THE passage of the long-stalled Drugs Regulatory Authority of Pakistan (DRAP) Bill through both houses of parliament within days of each other is only to be welcomed. Yet the hasty manner in which the bill was hurried through poses important questions about the bill’s timing and context.
The demand for a national drugs regulatory authority has been on the agenda since 2005 when the federal cabinet gave the nod to its formation. Since then, a tussle has been waged among various stakeholders over its composition, jurisdiction and functions. This ongoing discussion was given new urgency by the passage of the 18th Amendment which devolved drugs and medicine to provincial governments. However, the area of drugs’ regulation was thought fit to be reverted to a national mandate.
As a result, in February, a national drugs regulatory ordinance was proclaimed, giving it legal cover. Between the promulgation of the ordinance and the passage of the bill, noisy and insistent demands were heard from the pharmaceutical industry calling to regularise the ordinance. This led to the provinces passing a resolution authorising the federal government to legislate on drugs’ regulation so that a single policy across all provinces could be harmonised.
The recently passed bill fulfils this requirement. However, there was much toing and froing between different interests in the run-up to its passage, which showed up in three different drafts jostling for favourable placement in the final document. Press reports regarding the purpose and composition of DRAP raise serious questions.
DRAP is envisaged as regulating the import, manufacture, storage, licensing, registration and pricing of therapeutic drugs and medical devices in line with the Drugs Act 1976. However, unlike other national regulatory authorities, the language of the ordinance — which appears to be reflected in the bill — is very mechanical and does not set great store by public protection.
As such, not much is available by way of mechanisms on how to ensure the safety, quality and affordability of medicines, which is the major public health challenge facing Pakistan. The overwhelming emphasis seems to be on the pharmaceutical industry rather than on preventing the public from being exposed to unsafe or substandard drugs.
In line with this thinking no wider consultation involving civil society and citizen watchdog groups seems to have been conducted. Besides failing to prioritise drug safety and affordability, DRAP also lists the promotion of the export potential of the pharmaceutical industry as one of its functions. This should not, however, quite fall into DRAP functions as evidenced in the role played by such bodies worldwide. There is a danger here that DRAP might become an expo centre for the pharmaceutical industry. This constitutes a distraction from DRAP’s core functions.
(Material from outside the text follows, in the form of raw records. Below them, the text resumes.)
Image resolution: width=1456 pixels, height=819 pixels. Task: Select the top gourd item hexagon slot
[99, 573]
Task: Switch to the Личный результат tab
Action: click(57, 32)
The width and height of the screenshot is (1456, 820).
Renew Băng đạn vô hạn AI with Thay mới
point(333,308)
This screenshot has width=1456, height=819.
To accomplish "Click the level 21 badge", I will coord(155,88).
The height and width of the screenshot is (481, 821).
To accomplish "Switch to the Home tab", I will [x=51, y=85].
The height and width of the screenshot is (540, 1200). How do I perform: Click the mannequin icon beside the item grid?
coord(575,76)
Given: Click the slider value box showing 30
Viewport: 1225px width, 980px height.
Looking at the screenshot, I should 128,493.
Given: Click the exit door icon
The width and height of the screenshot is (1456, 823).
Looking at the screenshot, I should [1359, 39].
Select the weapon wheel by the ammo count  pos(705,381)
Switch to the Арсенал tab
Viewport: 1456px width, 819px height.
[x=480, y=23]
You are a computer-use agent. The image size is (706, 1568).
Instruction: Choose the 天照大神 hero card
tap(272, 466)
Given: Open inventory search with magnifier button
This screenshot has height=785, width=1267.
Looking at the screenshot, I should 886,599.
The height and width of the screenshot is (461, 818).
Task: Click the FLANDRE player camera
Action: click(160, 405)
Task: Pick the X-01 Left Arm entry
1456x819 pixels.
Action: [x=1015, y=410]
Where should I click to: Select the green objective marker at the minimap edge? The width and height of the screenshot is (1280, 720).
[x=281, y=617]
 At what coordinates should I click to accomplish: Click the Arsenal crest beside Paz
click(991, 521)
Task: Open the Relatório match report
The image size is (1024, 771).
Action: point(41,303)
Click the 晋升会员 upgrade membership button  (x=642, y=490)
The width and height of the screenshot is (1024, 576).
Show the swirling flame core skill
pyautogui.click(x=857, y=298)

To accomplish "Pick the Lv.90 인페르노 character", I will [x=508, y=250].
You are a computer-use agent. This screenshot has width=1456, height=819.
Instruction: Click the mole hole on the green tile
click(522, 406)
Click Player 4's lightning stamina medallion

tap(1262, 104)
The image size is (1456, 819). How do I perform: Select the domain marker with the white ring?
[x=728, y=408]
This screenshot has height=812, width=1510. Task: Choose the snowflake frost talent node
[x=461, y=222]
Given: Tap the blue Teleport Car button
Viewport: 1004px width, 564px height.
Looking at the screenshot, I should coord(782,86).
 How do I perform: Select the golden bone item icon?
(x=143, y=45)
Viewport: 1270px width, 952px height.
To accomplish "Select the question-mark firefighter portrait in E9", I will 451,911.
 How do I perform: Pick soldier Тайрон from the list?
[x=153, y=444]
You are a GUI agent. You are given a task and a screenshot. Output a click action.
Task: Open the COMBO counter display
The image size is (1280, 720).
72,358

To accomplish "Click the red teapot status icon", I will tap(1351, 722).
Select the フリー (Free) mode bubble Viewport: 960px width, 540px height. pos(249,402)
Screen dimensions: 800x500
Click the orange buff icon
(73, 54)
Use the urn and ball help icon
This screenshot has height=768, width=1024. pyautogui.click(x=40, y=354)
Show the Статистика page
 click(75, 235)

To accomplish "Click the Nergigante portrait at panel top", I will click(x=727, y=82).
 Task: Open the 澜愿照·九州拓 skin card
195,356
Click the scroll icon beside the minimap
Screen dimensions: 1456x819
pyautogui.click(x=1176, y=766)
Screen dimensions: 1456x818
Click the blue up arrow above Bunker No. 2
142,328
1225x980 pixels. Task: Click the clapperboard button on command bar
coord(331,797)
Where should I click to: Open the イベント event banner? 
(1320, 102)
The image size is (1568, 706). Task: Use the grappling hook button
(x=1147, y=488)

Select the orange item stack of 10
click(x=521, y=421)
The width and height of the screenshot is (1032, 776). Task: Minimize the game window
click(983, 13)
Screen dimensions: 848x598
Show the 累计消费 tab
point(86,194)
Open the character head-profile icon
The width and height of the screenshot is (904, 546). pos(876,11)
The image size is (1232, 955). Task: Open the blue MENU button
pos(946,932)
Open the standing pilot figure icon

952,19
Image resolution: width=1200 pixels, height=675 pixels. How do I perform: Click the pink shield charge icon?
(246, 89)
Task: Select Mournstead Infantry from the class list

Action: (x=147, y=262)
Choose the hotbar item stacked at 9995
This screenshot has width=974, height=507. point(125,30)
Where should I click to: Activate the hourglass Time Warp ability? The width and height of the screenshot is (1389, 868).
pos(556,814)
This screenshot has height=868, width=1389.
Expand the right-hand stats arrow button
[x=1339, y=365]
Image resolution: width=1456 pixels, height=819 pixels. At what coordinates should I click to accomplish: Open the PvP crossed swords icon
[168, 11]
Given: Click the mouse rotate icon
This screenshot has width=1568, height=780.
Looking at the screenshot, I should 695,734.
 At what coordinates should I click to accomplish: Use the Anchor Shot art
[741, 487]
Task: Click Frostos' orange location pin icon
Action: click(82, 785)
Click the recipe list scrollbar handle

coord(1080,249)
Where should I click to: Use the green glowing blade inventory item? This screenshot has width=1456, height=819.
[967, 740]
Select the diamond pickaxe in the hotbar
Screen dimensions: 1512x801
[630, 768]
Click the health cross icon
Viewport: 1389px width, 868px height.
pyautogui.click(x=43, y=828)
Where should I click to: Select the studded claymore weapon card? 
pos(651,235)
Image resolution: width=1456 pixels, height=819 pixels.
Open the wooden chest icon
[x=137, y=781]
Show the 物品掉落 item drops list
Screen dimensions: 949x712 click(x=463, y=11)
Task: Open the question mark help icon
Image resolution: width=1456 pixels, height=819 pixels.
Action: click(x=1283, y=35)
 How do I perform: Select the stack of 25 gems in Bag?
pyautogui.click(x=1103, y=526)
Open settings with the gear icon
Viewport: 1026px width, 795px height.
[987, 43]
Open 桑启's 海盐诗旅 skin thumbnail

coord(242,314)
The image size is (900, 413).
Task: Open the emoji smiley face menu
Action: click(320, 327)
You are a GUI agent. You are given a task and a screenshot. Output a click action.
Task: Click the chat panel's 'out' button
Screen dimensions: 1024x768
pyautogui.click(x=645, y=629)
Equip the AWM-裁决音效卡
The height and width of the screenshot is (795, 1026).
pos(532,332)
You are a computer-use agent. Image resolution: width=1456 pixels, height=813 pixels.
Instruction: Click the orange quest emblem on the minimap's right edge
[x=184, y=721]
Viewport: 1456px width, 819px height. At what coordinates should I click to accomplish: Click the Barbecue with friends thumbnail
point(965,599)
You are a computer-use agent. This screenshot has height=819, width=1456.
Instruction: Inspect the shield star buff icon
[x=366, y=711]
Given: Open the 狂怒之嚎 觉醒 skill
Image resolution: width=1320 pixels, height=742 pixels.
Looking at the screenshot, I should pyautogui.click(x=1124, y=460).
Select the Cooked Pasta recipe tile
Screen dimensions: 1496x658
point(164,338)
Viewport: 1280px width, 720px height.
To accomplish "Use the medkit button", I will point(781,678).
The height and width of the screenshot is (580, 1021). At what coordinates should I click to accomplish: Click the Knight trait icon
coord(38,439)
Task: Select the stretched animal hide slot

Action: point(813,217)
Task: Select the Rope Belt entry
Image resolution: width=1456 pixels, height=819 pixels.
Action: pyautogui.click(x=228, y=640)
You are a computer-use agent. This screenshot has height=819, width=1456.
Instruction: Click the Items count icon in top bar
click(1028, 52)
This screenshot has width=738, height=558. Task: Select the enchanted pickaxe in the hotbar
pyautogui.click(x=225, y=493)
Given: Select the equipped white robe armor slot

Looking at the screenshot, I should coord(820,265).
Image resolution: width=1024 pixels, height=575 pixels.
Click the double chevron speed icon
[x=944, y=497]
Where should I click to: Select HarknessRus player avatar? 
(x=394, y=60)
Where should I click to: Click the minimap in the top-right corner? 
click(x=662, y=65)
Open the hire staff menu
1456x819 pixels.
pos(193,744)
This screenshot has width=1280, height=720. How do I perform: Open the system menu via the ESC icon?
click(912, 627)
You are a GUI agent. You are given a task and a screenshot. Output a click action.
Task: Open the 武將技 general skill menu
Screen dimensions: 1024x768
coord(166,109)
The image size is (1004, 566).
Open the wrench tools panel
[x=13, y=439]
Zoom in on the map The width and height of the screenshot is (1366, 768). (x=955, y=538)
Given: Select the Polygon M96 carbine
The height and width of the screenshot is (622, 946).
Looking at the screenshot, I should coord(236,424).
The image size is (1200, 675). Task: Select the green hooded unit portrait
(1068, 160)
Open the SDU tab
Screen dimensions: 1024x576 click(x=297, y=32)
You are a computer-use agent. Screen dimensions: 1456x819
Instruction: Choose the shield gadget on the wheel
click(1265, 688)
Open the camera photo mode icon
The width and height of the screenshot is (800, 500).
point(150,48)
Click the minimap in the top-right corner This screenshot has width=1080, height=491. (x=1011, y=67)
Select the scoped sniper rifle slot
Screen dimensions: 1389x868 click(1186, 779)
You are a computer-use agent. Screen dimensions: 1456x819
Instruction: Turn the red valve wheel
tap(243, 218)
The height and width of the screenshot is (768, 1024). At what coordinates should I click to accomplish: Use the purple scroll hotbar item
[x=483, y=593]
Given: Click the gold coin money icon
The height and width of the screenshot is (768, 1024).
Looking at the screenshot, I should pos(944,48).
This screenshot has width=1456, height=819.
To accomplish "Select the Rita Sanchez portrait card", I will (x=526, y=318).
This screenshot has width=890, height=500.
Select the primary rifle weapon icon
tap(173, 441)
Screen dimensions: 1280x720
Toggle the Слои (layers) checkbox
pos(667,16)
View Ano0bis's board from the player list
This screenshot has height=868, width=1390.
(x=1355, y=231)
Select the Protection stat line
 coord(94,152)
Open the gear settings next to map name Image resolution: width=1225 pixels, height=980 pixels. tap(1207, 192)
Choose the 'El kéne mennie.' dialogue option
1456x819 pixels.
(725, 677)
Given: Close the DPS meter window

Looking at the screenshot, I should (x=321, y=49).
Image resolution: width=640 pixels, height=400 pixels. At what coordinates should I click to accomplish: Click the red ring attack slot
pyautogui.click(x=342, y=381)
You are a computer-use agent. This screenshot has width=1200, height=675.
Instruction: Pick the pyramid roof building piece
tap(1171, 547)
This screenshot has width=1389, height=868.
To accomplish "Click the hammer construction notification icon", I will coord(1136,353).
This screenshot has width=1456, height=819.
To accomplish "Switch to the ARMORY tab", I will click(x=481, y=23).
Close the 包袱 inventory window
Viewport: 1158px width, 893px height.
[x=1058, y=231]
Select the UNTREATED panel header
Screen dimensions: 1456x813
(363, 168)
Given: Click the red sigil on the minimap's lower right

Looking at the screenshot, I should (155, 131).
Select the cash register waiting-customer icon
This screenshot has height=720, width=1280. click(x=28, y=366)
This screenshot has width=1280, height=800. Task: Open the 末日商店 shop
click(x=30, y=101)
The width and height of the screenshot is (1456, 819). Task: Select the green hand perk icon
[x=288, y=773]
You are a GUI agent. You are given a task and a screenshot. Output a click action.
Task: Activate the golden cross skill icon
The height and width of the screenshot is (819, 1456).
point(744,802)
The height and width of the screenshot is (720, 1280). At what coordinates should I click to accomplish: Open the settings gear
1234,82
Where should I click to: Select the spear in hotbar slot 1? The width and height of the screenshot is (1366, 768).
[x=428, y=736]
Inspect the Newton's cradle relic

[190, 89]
Giving DRAP adequate and sustainable resources lies at the root of its viability, effectiveness and independence. Currently, its sources for funding are pretty uncertain. The federal government is to chip in with initial seed money that is to be supplemented with money from donors and other grants-disbursing international organisations. With such an uncertain funding base, what expectation can we entertain of DRAP being autonomous and independent? More importantly, with uncertain funding, it would be a tall order to field an enhanced enforcement force that is crucial to the functioning and legitimacy of the new authority.
The composition of DRAP is also lopsided in terms of being representative. Its policy board is composed of representatives from key ministries, the provinces and six experts to be drawn from the public and private sectors. While suspending judgment over what value government-appointed bureaucratic nominees are going to add to the supposedly independent functioning of DRAP, one is tempted to inquire about the selection of six other members, most of whom are to be drawn from the pharmaceutical industry with a sprinkling of public-health specialists. There are suggestions that one member may be from the army medical corps.
This is quite a lopsided selection as it does not include any representative from a wide array of patients’, health-rights research and advocacy bodies, consumer groups and citizens’ bodies that are overwhelmingly affected by the new legislation. Moreover, any inclusion of a member from the army medical corps would be unnecessary. If such a suggestion has been triggered by the recent ephedrine scandal, there are many ways to address it. Similarly, there is no clarity on the fate of drugs registration and licensing boards which used to decide on registering and licensing new medicines. Will these bodies be disbanded and their functions transferred to DRAP? My own sense is that DRAP will take over these functions. One indication of this comes from news reports of the pharmaceutical industry pushing DRAP to rush through 14,000 pending applications for new drugs.
Given that drugs licensing and registration procedures are riddled with irregularities, as shown in the recent scandals over the hasty and under-scrutinised approval of thousands of medicines in a single sitting, DRAP should not feel pressured. It should institute proper procedures, as is the case in other countries, with a view to determining the safety, quality and affordability of new, applied-for-registration drugs before waving them through.
DRAP should also focus on bringing traditional medicines, currently outside the purview of 1976 Drugs Act, into the registration net. One example of how DRAP can improve its wider role — apart from some of the criticism above — is by revisiting the Indian parliament’s 59th report of the parliamentary standing committee on health and family welfare. This concerns the functioning of the central drugs standard control organisation.
By getting it right this time, DRAP can avoid policy failures which kept similar initiatives hamstrung in the past.
The writer is an Islamabad-based development consultant and policy analyst.